◆ **TAREFAS E EXERCÍCIOS**
• a. Relacione todas as cidades e estados brasileiros citados na entrevista com Marcelo Ozorio.
• b. Prolongue a entrevista com o violonista Marcelo Ozorio, dando sequência ao texto após a sua última frase.

Este texto integra uma série de conversas com artistas que se apresentariam no IC nas próximas semanas. São conteúdos pensados para ser desfrutados de longe, em casa.

O violonista Marcelo Ozorio, fundador do Ozorio Trio (imagem: Felco)

Em 2008, você se mudou da sua São Paulo natal para um sítio perto de Curitiba, certo? Em que medida essa mudança de ambiente alterou a sua relação, pessoal e profissional, com a música?

Fui morar em um viveiro de plantas, uma antiga chácara, em São José dos Pinhais, no Paraná, e depois me mudei para Curitiba. O início dessa experiência foi dos momentos mais importantes, tudo era novidade, e isso afetou completamente a minha maneira de olhar para a vida. Apesar do cotidiano diferente, não me desliguei profissionalmente da música, e acredito que naquele momento a minha relação pessoal com ela era muito íntima.

Gravava em fitas cassete melodias e ideias tocadas no violão, passava noites praticando, improvisando e gravando. Eu não tinha internet e não existiam smartphones; tocar violão e criar melodias me colocava em contato com tudo de que eu precisava.

Os grupos que você integrou antes de formar o Ozorio Trio tinham algo a ver com o projeto atual?

As bandas que integrei anteriormente tinham muito pouco a ver com o Ozorio Trio. Elas eram influenciadas basicamente por vertentes mais recentes do rock, como o new wave e o pós-rock, enquanto meu projeto atual foi criado justamente a partir do que havia antes do rock, a fonte disso tudo: o folk norte-americano, o delta blues, mas também um pouco da nossa sonoridade caipira.

(imagem: Felco)

◆ **ENTRADAS FORNECIDAS**

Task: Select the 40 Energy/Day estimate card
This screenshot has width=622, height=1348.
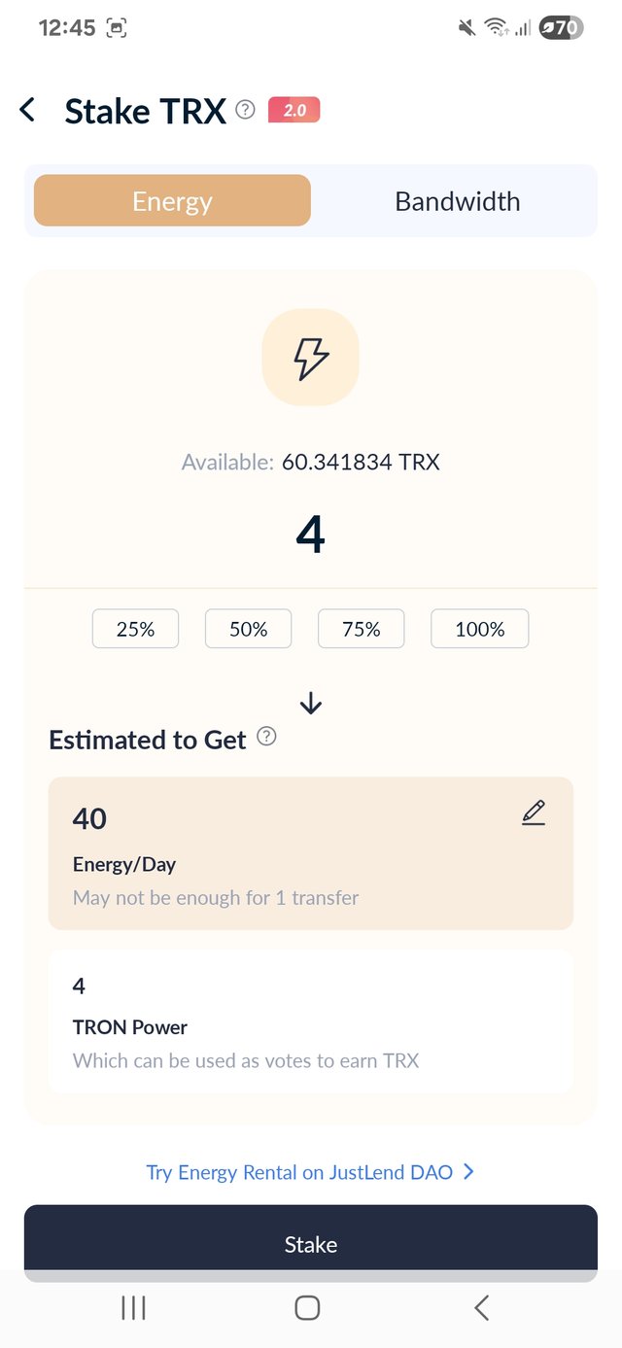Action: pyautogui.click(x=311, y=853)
* * *
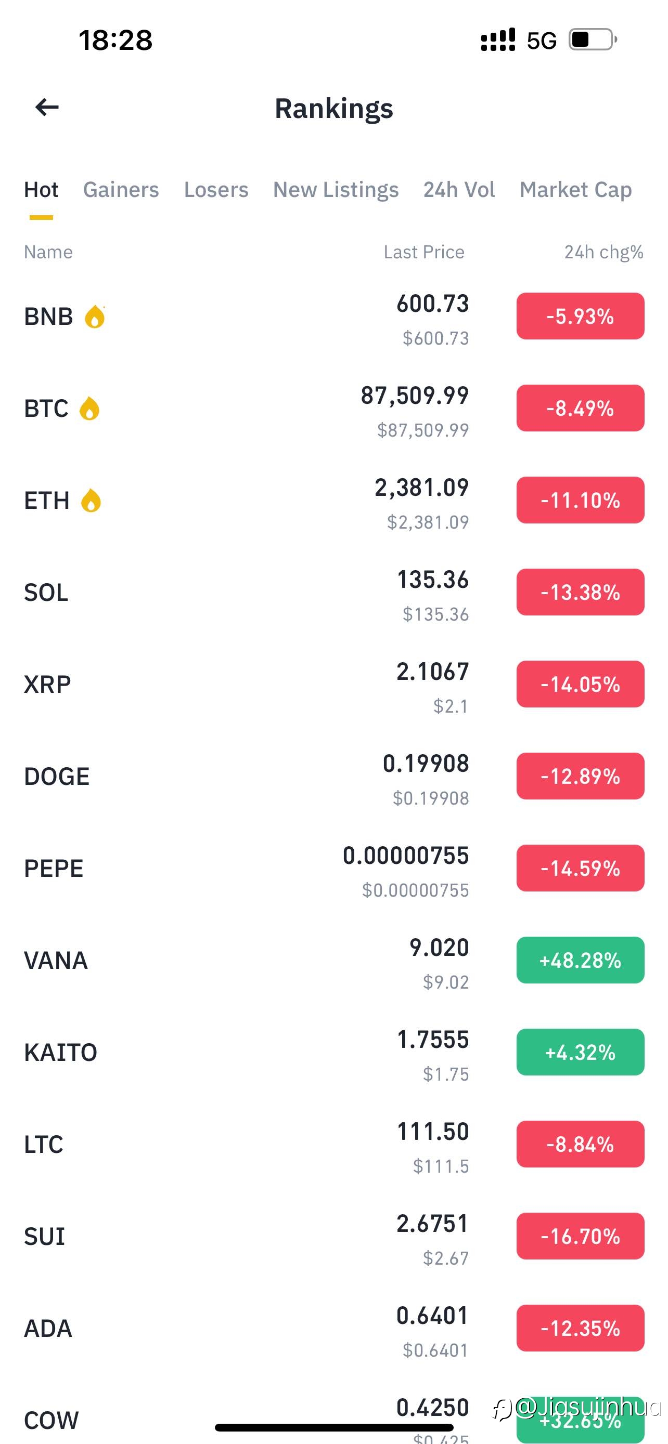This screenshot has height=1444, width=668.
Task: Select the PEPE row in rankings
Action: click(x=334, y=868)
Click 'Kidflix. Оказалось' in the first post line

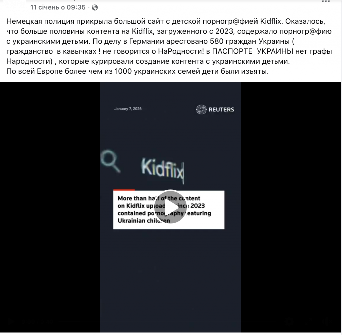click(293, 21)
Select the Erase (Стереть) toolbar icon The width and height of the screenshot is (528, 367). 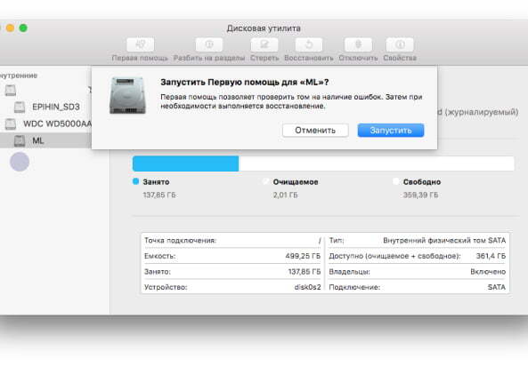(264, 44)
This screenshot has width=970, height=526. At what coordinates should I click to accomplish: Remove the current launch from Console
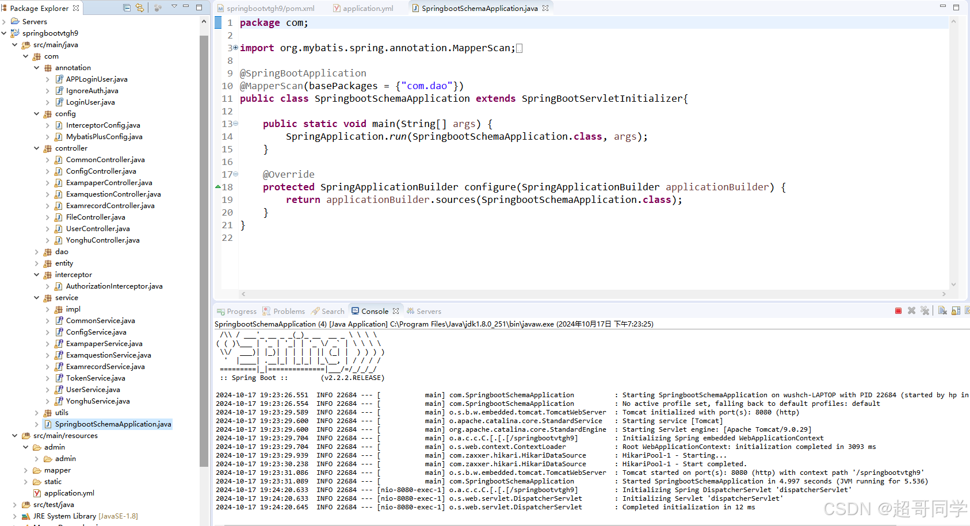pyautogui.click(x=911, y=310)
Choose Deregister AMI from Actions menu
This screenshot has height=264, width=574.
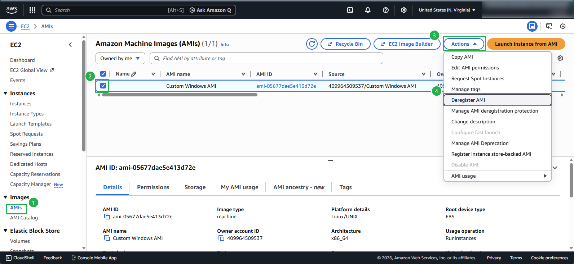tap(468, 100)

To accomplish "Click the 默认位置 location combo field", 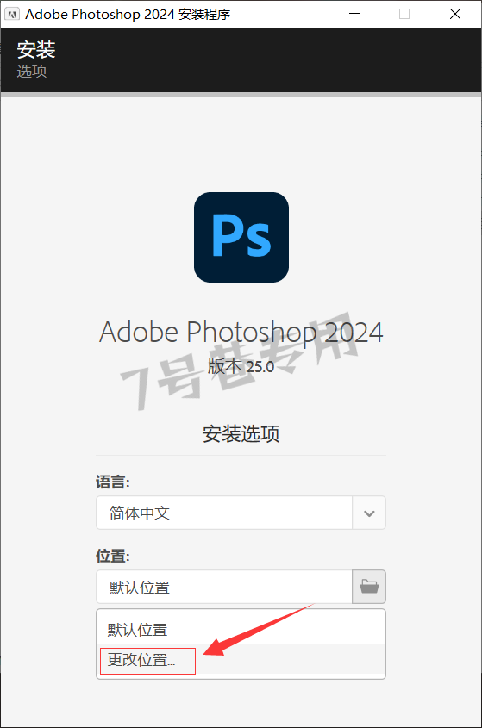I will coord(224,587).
--
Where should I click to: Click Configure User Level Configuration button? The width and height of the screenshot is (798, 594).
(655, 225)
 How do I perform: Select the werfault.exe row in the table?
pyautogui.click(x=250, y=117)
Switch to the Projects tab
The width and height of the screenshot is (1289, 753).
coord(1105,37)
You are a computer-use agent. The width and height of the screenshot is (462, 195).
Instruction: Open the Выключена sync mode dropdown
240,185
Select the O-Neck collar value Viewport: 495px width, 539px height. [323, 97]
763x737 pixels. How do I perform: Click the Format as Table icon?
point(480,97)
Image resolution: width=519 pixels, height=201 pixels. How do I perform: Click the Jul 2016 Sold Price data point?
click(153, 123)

◆ **RESPOSTAS ESCRITAS**
• a. São Paulo, São José dos Pinhais, Paraná, Curitiba

• b.
Ainda considera (ou espera) outra dessas mudanças de rumo? Houve algo desse tipo entre o primeiro disco do Ozorio Trio, de 2015, e o álbum que acaba de ser lançado?

Espero e gostaria que sim. Mudar de rumo me fez criar uma obra, algo que ainda não havia feito nem imaginava que faria. Foi um processo muito rico que envolveu criação, produção, paciência, perseverança, pesquisa, administração, sensibilidade, espiritualidade e muita sorte de poder contar com os artistas e amigos que participam das gravações e dos shows.

Os dois álbuns do Ozorio Trio são especialmente interligados. Os shows e o projeto em si tiveram início em 2013, quando comecei as gravações desse segundo disco, Big Town. Mas em abril de 2014 decidi fazer uma gravação ao vivo, acústica e analógica, em gravador de rolo e sem edições ou overdubs [confira o vídeo abaixo], justamente para publicar antes um primeiro disco mais simples, sem muita produção e com a originalidade de um primeiro take. Há até algumas músicas que foram tocadas pela primeira vez durante a própria gravação.

Em Big Town fiz o oposto disso. O álbum teve uma produção muito maior, contou com diversas participações e muitas sessões de gravação. Passei por sete estúdios em três cidades. Foram sete anos para produzir esse trabalho, enquanto o primeiro disco foi gravado em uma tarde.

O Ozorio Trio não é um trio?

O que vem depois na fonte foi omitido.